How to improve the accuracy of email spam detection by using other pre-processing methods?
Try to use other algorithms for this email spam detection and compare the result.
Try to use other datasets to apply the Naive Bayes algorithm.
This add-on lab shows how to detect opinion spam and fake news using Naïve Bayes text classification.
Fake news may contain false and/or exaggerated claims and may spread through social media. Fake news often imposes some ideas with political agendas. Machine learning can be used to effectively detect fake news in social media.
The dataset we’ll use for this python project has columns of news title and news text, and the target column with labels whether the news is FAKE or REAL. Our task is to classify a news item into true real news or false/fake news.
Copy and paste the following link to open google colab
https://colab.research.google.com/notebooks/welcome.ipynb
Click File and Create a new python 3 notebook
Click the red box area in the website and change the file name to Naive Bayes for fake news detection.ipynb
Next click the Runtime and change runtime type (in Hardware accelerator) to GPU (Because it will run faster than CPU)
On the first code cell copy and paste the following code to import some libraries we will use.
import pandas as pd
from sklearn.model_selection import train_test_split
from sklearn.feature_extraction.text import CountVectorizer, TfidfVectorizer
from sklearn.naive_bayes import MultinomialNB
And the click the run button(looks like play button) to run this code cell
Copy and paste the following code to load the dataset we will use
df = pd.read_csv("https://s3.amazonaws.com/assets.datacamp.com/blog_assets/fake_or_real_news.csv")
y = df.label
df.head()
You should see the five example news with labels
After that, we will read our data and do some data pre-processing.
Create a new cell, copy and paste the following code and then run it.
# Drop the `label` column
df.drop("label", axis=1)
# split data into training and test sets
X_train, X_test, y_train, y_test = train_test_split(df['text'], y, test_size=0.33)
# Initialize the `count_vectorizer`
count_vectorizer = CountVectorizer(stop_words='english')
# Fit and transform the training data
count_train = count_vectorizer.fit_transform(X_train)
# Transform the test set
count_test = count_vectorizer.transform(X_test)
# Initialize the `tfidf_vectorizer`
tfidf_vectorizer = TfidfVectorizer(stop_words='english', max_df=0.7)
# Fit and transform the training data
tfidf_train = tfidf_vectorizer.fit_transform(X_train)
# Transform the test set
X_test = tfidf_vectorizer.transform(X_test)
After data pre-processing, we will use Naive Bayes algorithm to the training set
Copy and paste the following code and then run it.
clf = MultinomialNB()
After training, we will predict our test set.
Finally, we calculate the accuracy and make the confusion matrix.
Copy and paste the following code and then run it.

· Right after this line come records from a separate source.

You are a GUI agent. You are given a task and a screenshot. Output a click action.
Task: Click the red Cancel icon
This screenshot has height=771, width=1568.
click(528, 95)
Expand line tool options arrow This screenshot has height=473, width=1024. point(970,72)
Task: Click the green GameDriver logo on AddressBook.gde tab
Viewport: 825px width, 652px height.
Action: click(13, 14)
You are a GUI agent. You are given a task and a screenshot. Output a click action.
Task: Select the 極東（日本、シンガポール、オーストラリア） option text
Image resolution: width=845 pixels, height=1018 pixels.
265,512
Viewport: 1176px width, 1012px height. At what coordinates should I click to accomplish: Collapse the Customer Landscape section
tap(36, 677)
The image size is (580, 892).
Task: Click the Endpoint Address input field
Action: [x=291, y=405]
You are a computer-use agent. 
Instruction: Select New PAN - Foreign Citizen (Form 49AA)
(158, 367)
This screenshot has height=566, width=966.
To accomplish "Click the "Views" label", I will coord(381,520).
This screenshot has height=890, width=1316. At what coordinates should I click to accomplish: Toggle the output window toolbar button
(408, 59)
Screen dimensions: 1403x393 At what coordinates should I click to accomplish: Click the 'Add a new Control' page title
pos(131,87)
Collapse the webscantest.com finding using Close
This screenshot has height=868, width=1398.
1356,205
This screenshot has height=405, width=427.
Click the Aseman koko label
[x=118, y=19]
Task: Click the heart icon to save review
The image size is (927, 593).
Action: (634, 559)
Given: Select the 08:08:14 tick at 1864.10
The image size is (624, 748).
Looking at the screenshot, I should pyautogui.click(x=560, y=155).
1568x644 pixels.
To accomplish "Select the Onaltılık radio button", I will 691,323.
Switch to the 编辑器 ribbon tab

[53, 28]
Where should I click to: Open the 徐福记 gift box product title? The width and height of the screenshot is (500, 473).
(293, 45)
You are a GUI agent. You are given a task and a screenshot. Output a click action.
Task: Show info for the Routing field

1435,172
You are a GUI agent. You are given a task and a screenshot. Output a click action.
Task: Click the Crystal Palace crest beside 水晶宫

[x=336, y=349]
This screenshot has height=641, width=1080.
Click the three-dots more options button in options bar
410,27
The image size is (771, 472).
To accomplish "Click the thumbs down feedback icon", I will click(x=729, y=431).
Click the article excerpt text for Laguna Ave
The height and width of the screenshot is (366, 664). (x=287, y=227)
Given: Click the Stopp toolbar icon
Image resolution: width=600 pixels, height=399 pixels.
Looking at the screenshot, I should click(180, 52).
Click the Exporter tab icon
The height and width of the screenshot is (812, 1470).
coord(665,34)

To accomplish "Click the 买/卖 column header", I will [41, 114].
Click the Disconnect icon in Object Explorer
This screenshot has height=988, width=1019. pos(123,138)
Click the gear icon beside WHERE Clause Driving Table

The result should show similar as the following picture
clf.fit(tfidf_train, y_train)
y_pred = clf.predict(X_test)
from sklearn.metrics import confusion_matrix
import numpy as np
matrix = confusion_matrix(y_test, y_pred)
accuracy = np.trace(matrix) / float(np.sum(matrix))
print("Cofusion Matrix")
print(matrix)
print("The accuracy is: {:.2%}".format(accuracy))
As we can see the accuracy is 82.21%. The Naive Bayes machine learning algorithm did a good job on fake news detection.